Fourthly, the consumer movement is also about the environment – about a sustainable earth. We cannot just be concerned serving and protecting the insides or our bodies, our “inner limits”, but we have equally to be concerned with the “outer limits” of mother-spaceship earth, a powerful complex and yet so fragile, an exploitable structure that gives us the opportunity for a good life but which can be destroyed not by peoples needs but by peoples greed, ignorance and carelessness.
Fifthly and lastly, the consumer movement is also about justice about the way in which our political, legal and economic systems are organized to bring about a fair, just, equitable and rational basis to promote and protect the public interest.
The five pillars, I believe, are the basis on which to judge the relevancy, competence and the success of a consumer movement. These five pillars have always been an integral part of the work of the Consumers’ Association of Penang and it gives me great pleasure therefore to be associated with you and this seminar. The Consumers’ Association of Penang (CAP) has demonstrated this humanistic and ecological approach to the consumer movement as few groups in the world have done. You have made the consumer movement relevant and you have shown that it can make a difference.
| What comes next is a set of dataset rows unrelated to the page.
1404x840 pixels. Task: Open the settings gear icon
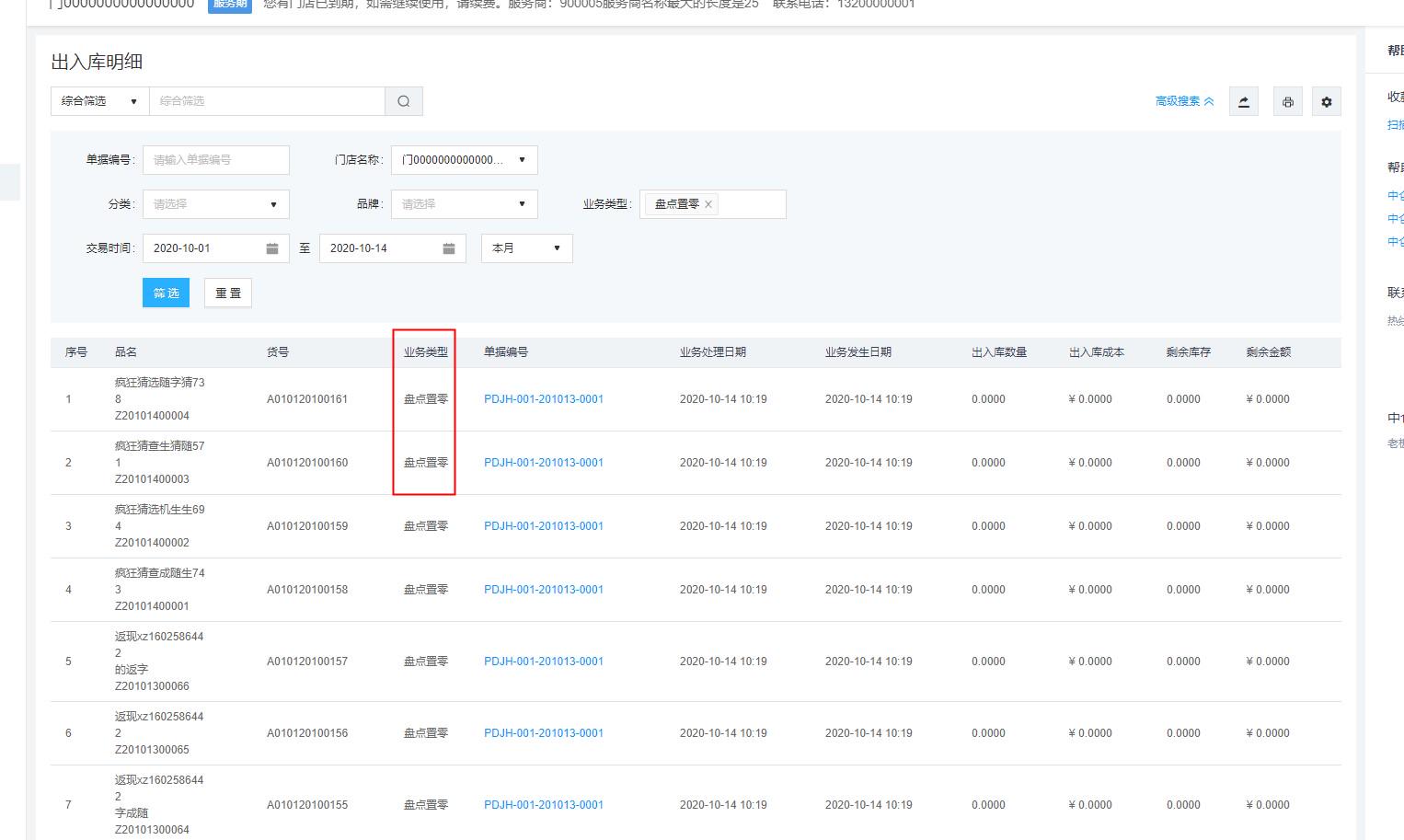tap(1326, 101)
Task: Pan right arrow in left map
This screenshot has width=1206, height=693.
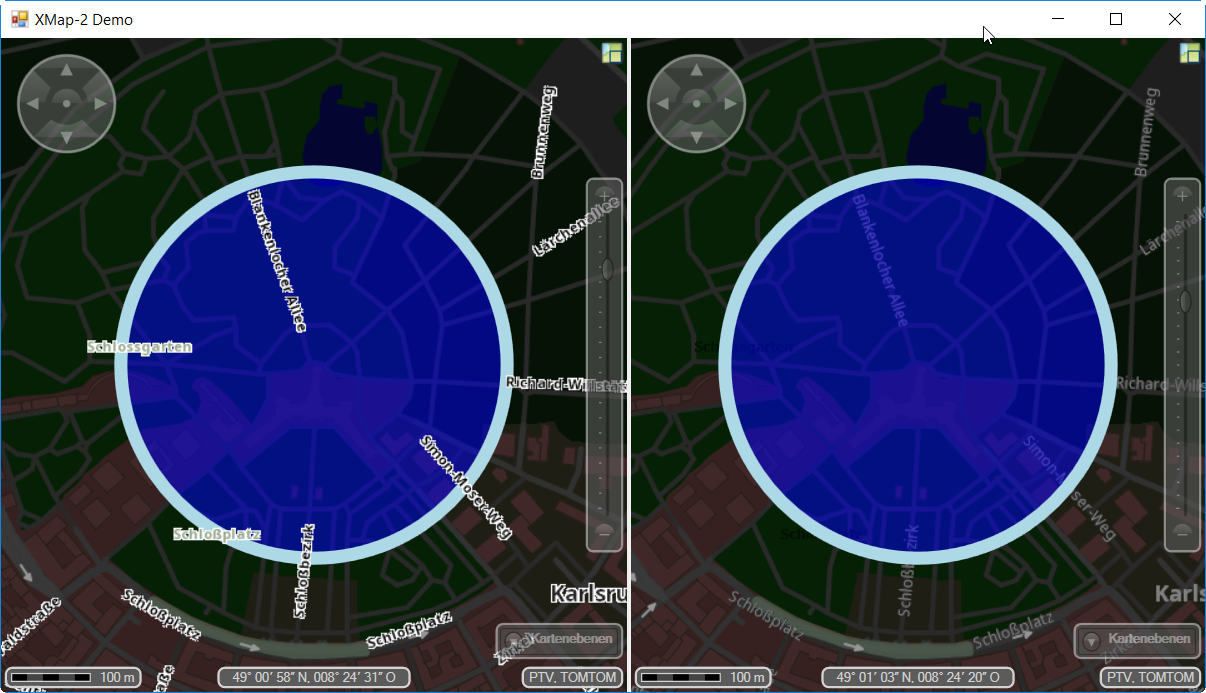Action: click(100, 104)
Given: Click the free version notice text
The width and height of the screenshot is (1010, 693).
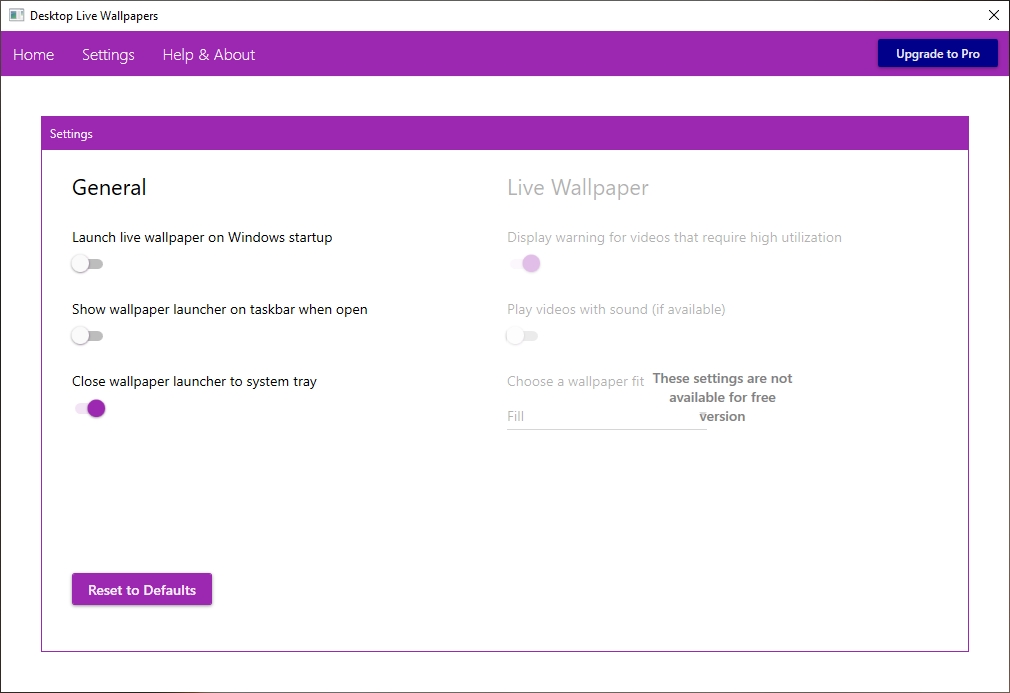Looking at the screenshot, I should point(722,397).
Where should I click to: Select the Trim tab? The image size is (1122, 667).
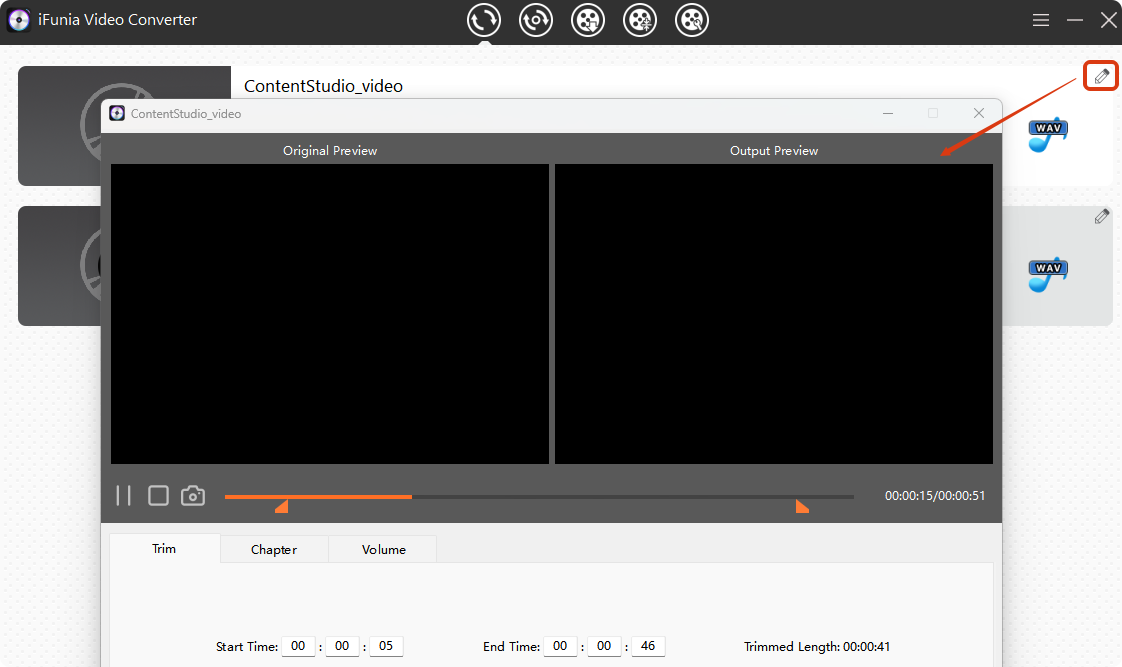pos(164,548)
I therefore bring, not just greetings from the 120 groups from 50 countries that make up the International Organization of Consumers Unions (IOCU) but also their admiration for your accomplishments. To many groups in the Third World for whom just survival is victory, you are a precious model of what can be done. Your critical, constructive, humanistic and ecological approach is a constant source of guidance and inspiration for all of us, guidance and inspiration so badly needed in many countries where corrupt governments is league with greedy business interests do not like to see a strong consumer movement (unless, of course, they can run it themselves).
In many parts of the world, consumers are not able to exercise their rights or even know they exist. The law should protect and promote these rights and sometimes even more critical, the right to organise around them. But laws are only a reflection of the state of our society – a violent, corrupt, manipulative society will breed laws that serve it. Laws can prevent and subvert justice and they can become a powerful instrument for systematic repression. Laws do not mean justice, nor do they imply automatic action. There must be safeguards and the ultimate safeguard must be a critical, informed, active citizenry that is rooted in strong, clear, humanistic and ecological principles that can provide a unifying bond for our pluralistic society. To be active, informed, and critical involves commitment, organisation and courage. Thank goodness these are not in short supply, although they are never enough. Anwar Ibrahim and S.M. Mohd. Idris have both demonstrated these qualities so well in their varied roles. As long as there are such people, we can hope for a more caring and just society.
I wish this seminar and all that it represents, every success. I leave you with these thoughts:
· if the people are asleep, awaken them
· if they fear to act, give them the courage by taking the first steps yourself.